We’ve long pointed to the Humane Society of the United States’ deceptive fundraising and poor marks from charity watchdogs, HSUS defending in a RICO lawsuit, and Members of Congress calling for a federal investigation of the group. It now appears that HSUS has filed years of incorrect tax returns with the IRS.
Today, Bloomberg News reports on a complaint we have filed against HSUS with the IRS, citing an accounting practice that inflates HSUS’s contributions—namely, counting donated air time as contributions. We first exposed this in July, and we have company in our concern. Bloomberg quotes a Minnesota lawyer who specializes in nonprofit tax returns who says HSUS should not be doing this practice, calling it “a relatively elementary rule.” And CharityWatch, formerly known as the American Institute of Philanthropy, is an independent charity watchdog that, in its latest report, also takes issue with HSUS’s accounting, saying it’s a big no-no (emphasis added):
HSUS produces and distributes public service television, radio, and newspaper announcements about companion animal and wildlife issues. This airtime and ad space is donated to HSUS free of charge. The charity estimates the value of these in-kind donations and records it as contributions and expenses in its tax filings. This has the effect of making HSUS appear to be a more efficient fundraiser since the value it places on the PSAs increases its reported annual donations. It also makes HSUS appear to be spending more on its programs since the value of the PSAs is included in program expenses on its tax forms. HSUS’s reported value of these donated PSAs, according to its tax forms, has increased from approximately $4.3 million in 2009, to $15.7 million in 2010, to $17.7 million in 2011. There is just one problem. Reporting donated PSAs in the financial statements of charity tax filings violates IRS reporting rules.
In fact, CharityWatch writes that HSUS’s spending on charitable programs is “much less efficient than what HSUS claims on its website.” No kidding. CharityWatch analyzes charity tax returns and tosses aside the accounting tricks to get down to how efficient a charity is. CharityWatch gives HSUS a “C-minus” grade—which, while a slight improvement over the “D” that HSUS has earned over the past two years, would still get a kid grounded by his parents.
And as for that whole “violates IRS reporting rules” thing, we figured the IRS might want to know about it. So we told them. We sent the IRS a letter laying out the evidence according to the IRS’s own instructions for completing a tax return. The evidence is pretty clear-cut to us; the IRS says that “Contributions do not include… Donations of services (such as the value of donated advertising space or broadcast air time).”

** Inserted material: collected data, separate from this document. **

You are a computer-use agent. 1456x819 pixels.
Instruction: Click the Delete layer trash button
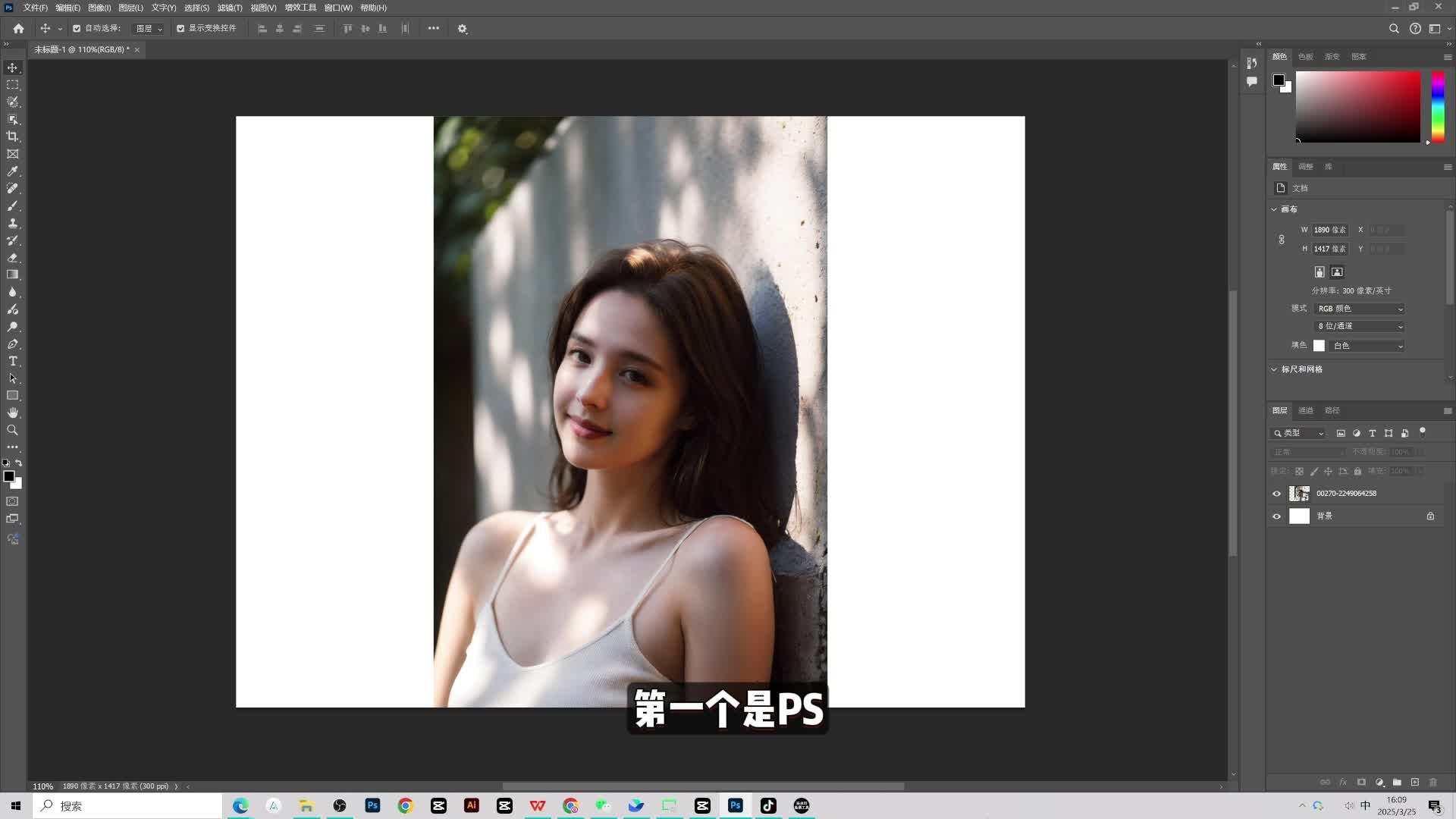[1432, 782]
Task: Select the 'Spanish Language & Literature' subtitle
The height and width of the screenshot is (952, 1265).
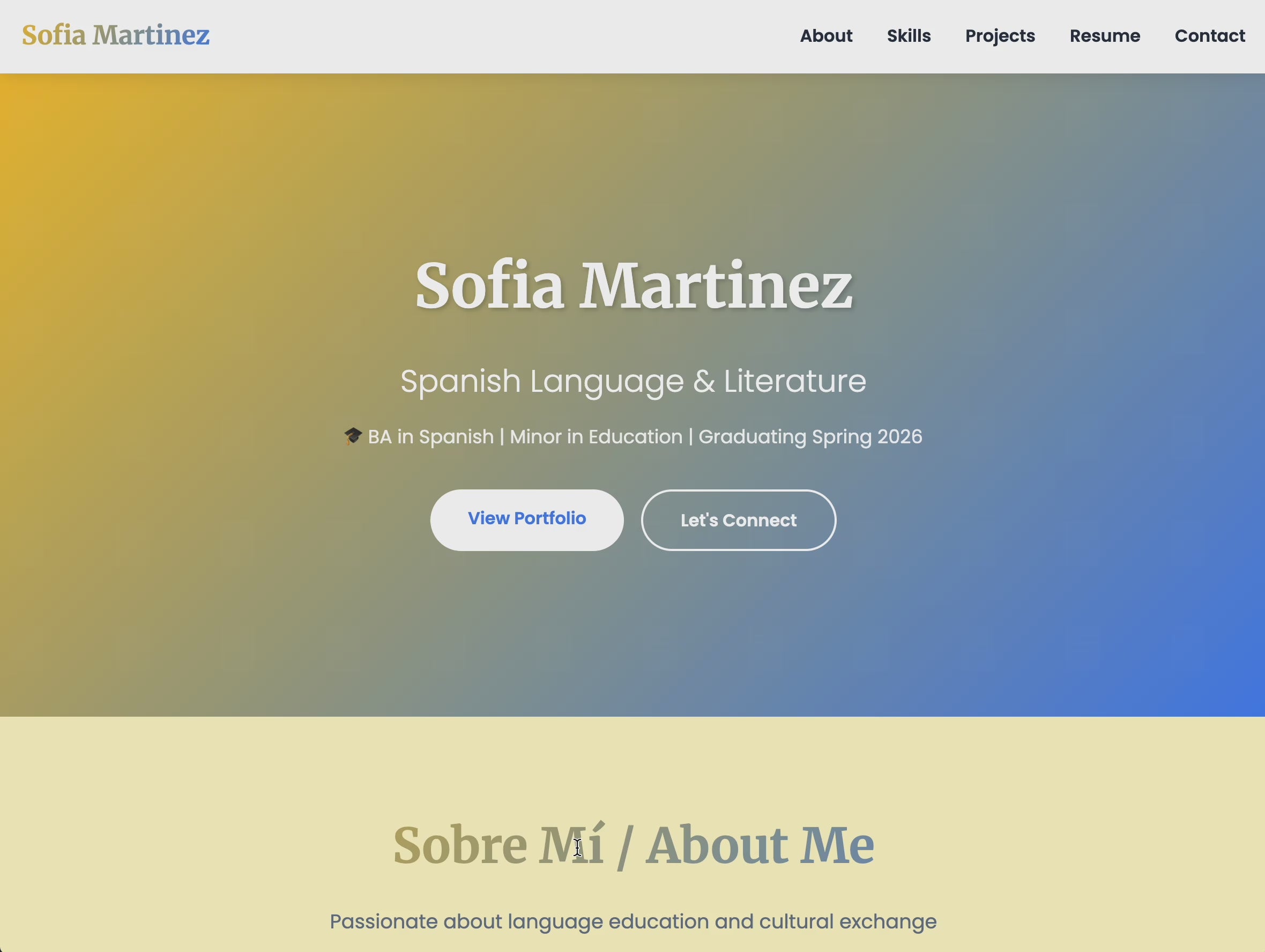Action: (x=633, y=381)

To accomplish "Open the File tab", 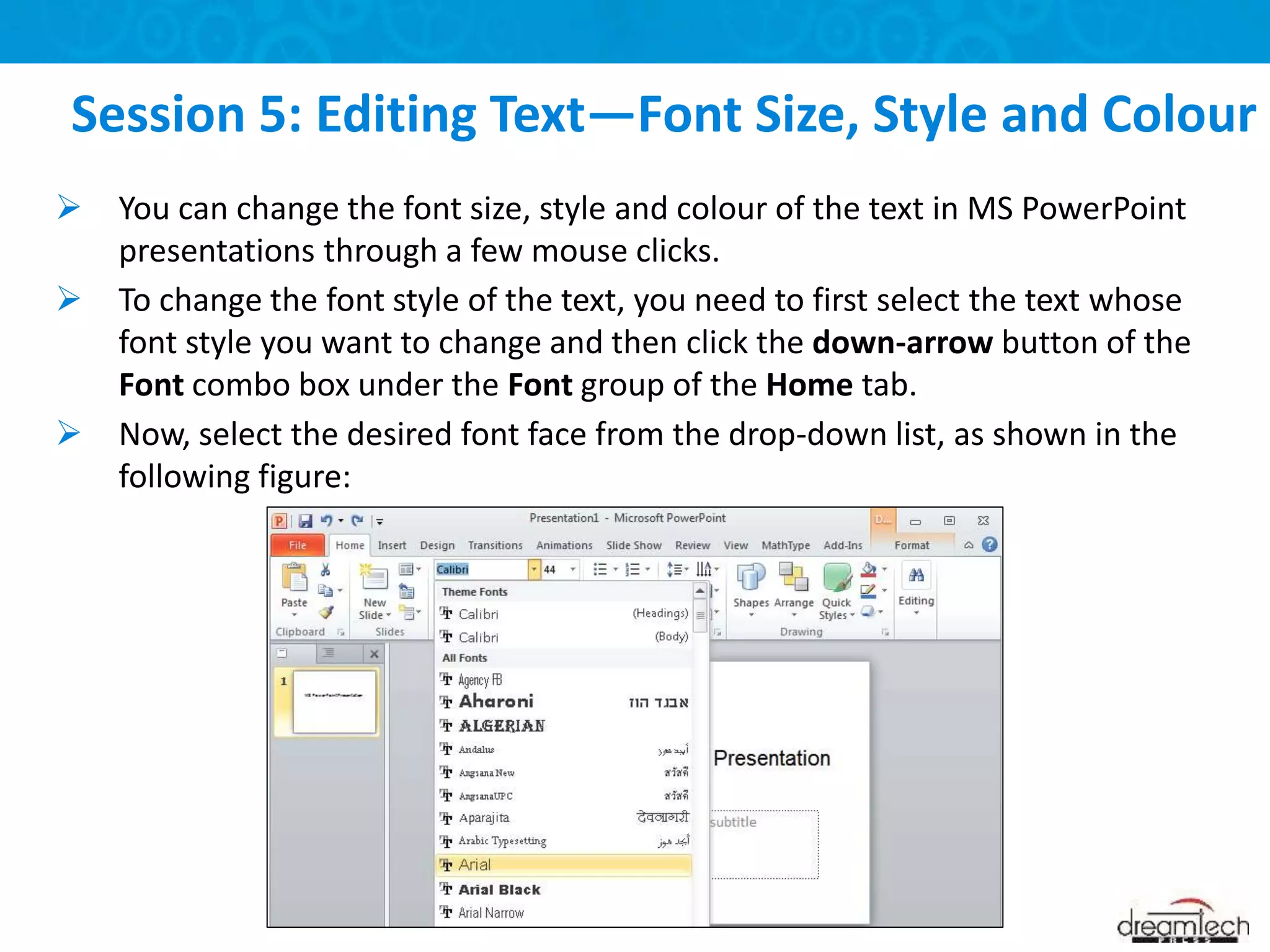I will (298, 545).
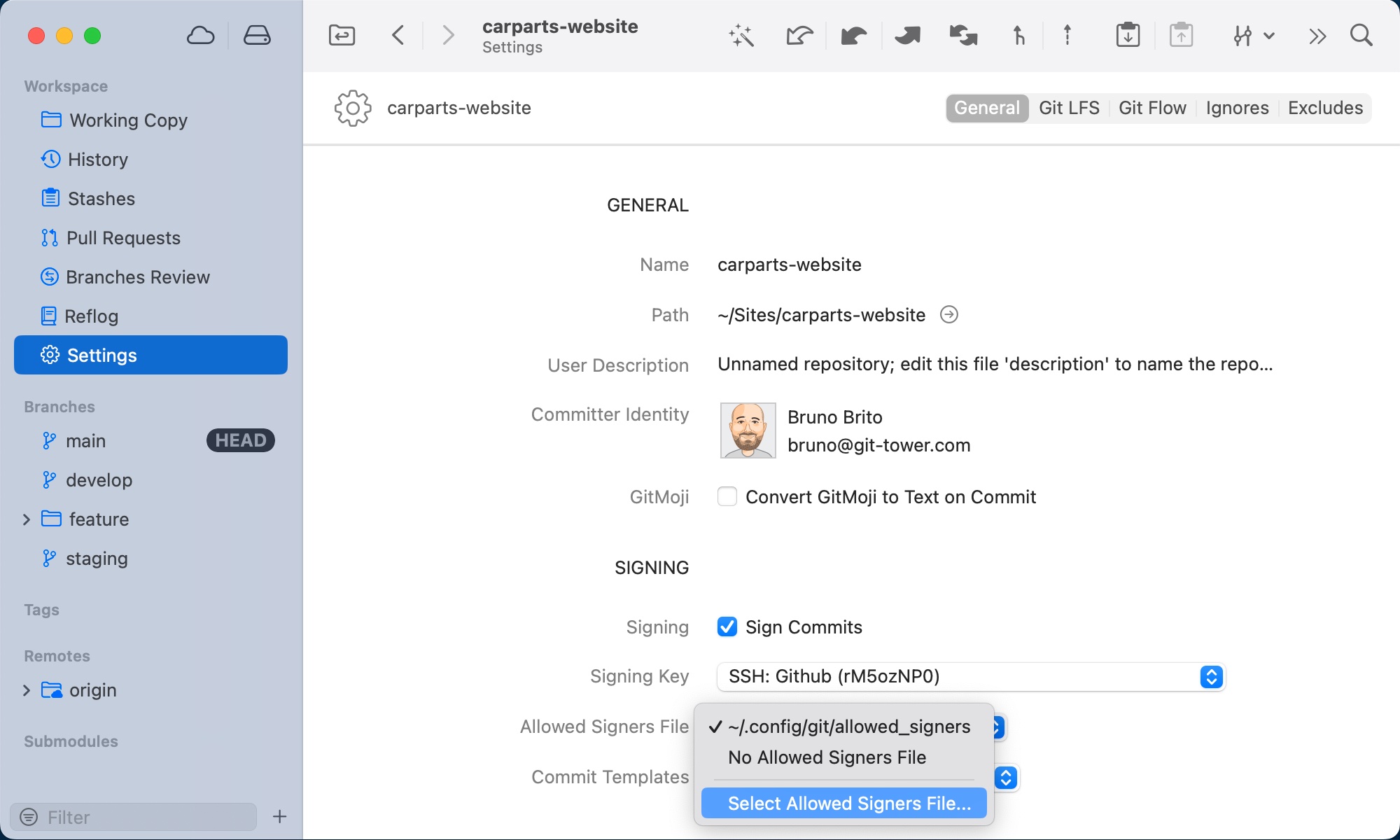The width and height of the screenshot is (1400, 840).
Task: Pull changes using the pull toolbar icon
Action: 855,35
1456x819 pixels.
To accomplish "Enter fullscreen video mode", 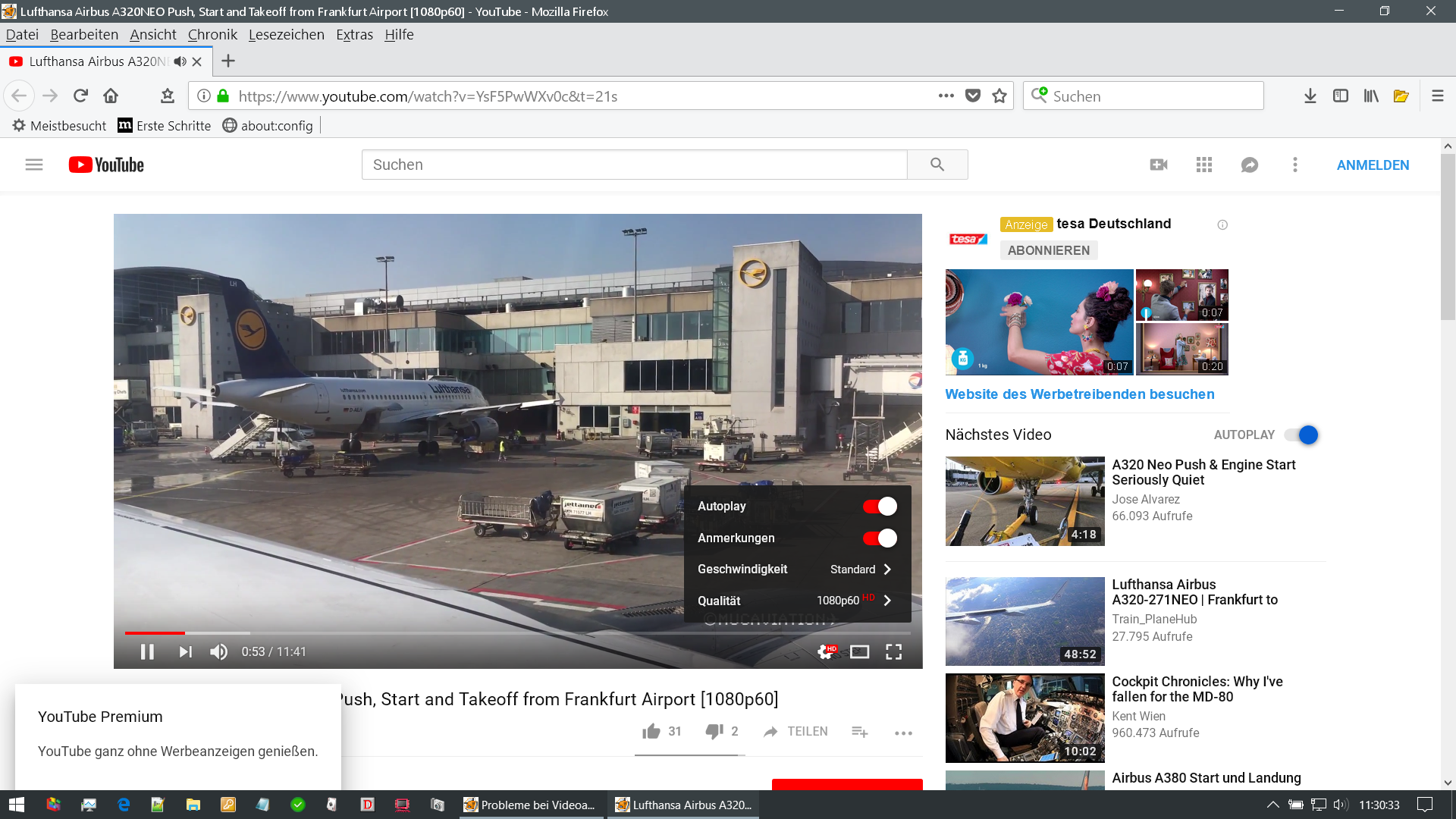I will coord(893,652).
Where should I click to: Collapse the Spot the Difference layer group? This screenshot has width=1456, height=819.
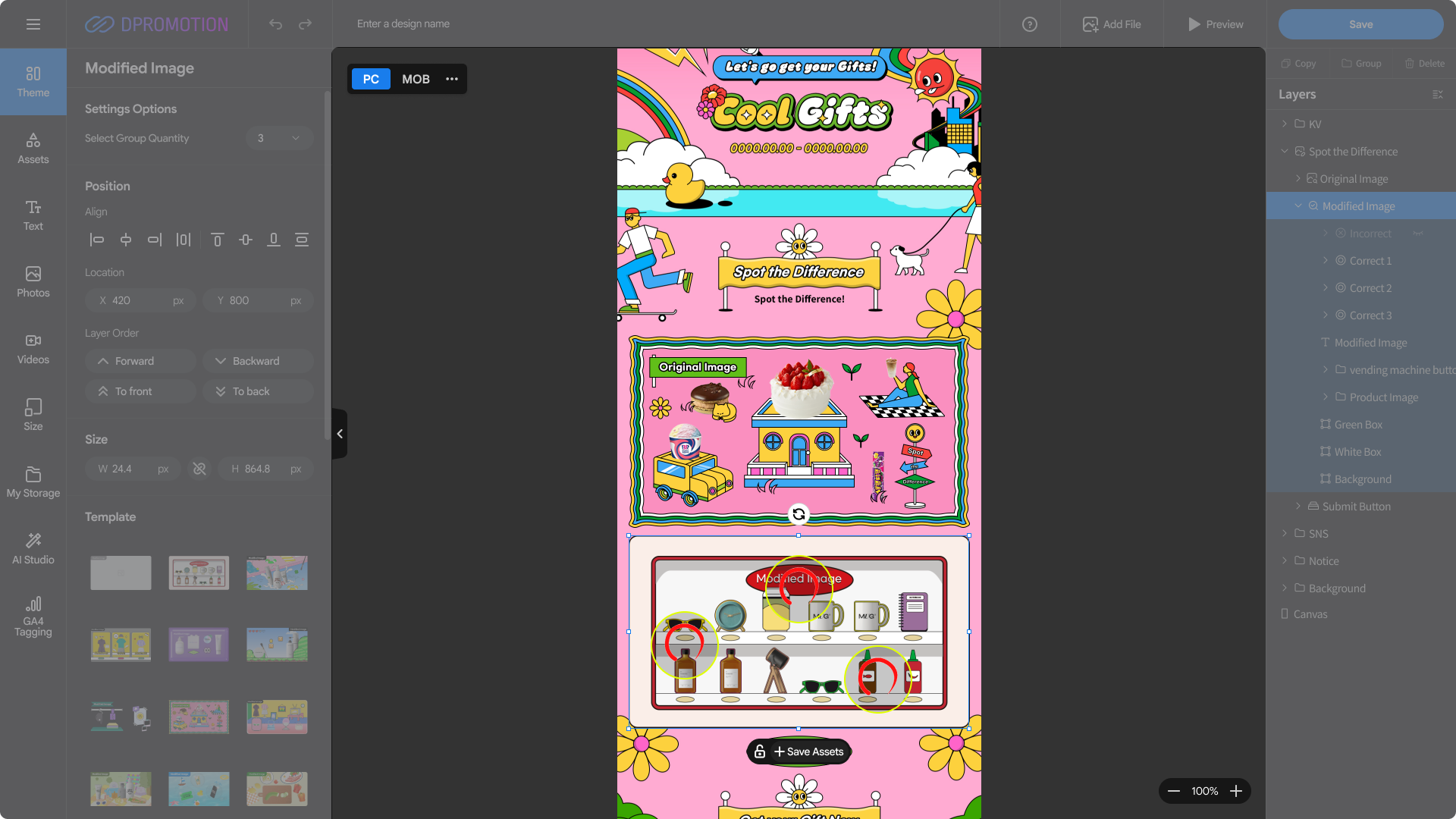pos(1285,151)
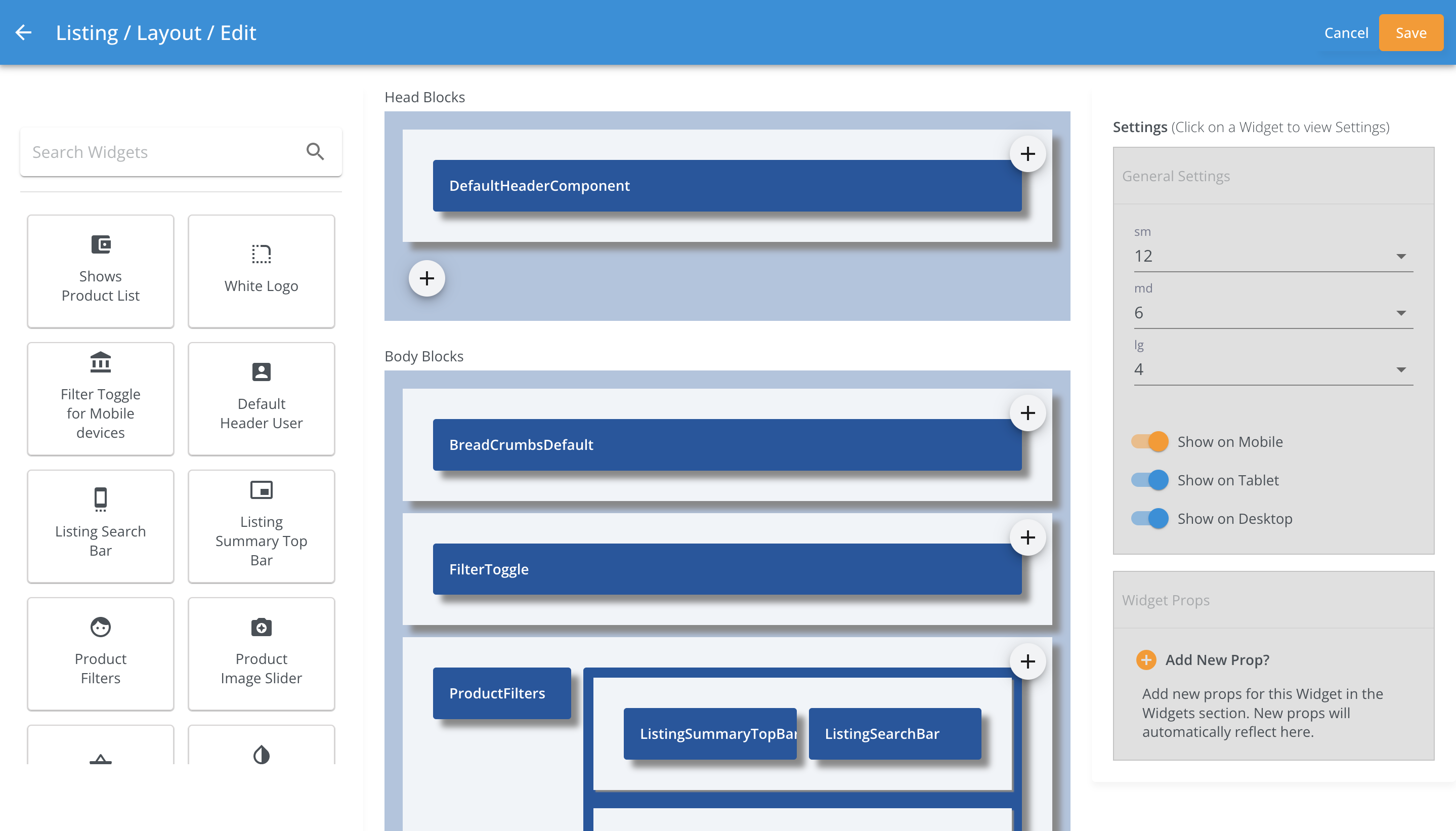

The only person it doesn’t seem clear to is Ken Berger, the head of Charity Navigator, a nonprofit rating service, who tells Bloomberg that HSUS’s violation is a small matter, “if it is an error.” If? It’s really embarrassing for the head of a charity evaluator to not even know the rules about filling out tax returns, which his own organization relies on for evaluations. But such incompetence is par for the course at Charity Navigator. Charity Navigator also overlooks an accounting trick—a legal one, but misleading—that allows HSUS to count fundraising costs as “program expenses,” which gives HSUS a higher score at Charity Navigator by making it seem more financially efficient. Tens of millions of dollars are shuffled around in this way for HSUS, and Charity Navigator looks the other way and gives HSUS a “four-star” score.
That’s not such a small matter now, is it?
And since Charity Navigator does dock the ASPCA and other charities for doing the same thing, the fact that it doesn’t do likewise for HSUS makes us wonder if there’s some funny business going on.
According to the IRS, if HSUS has filed incorrect tax returns it could be fined up to $100 per day, up to $50,000, per return—or close to $200,000 for these four years of filings. We’ll let you know if we see HSUS filing amended returns. And we’ll be curious to see if HSUS chooses to count donated PSAs as contributions on its 2012 return. We will know very soon.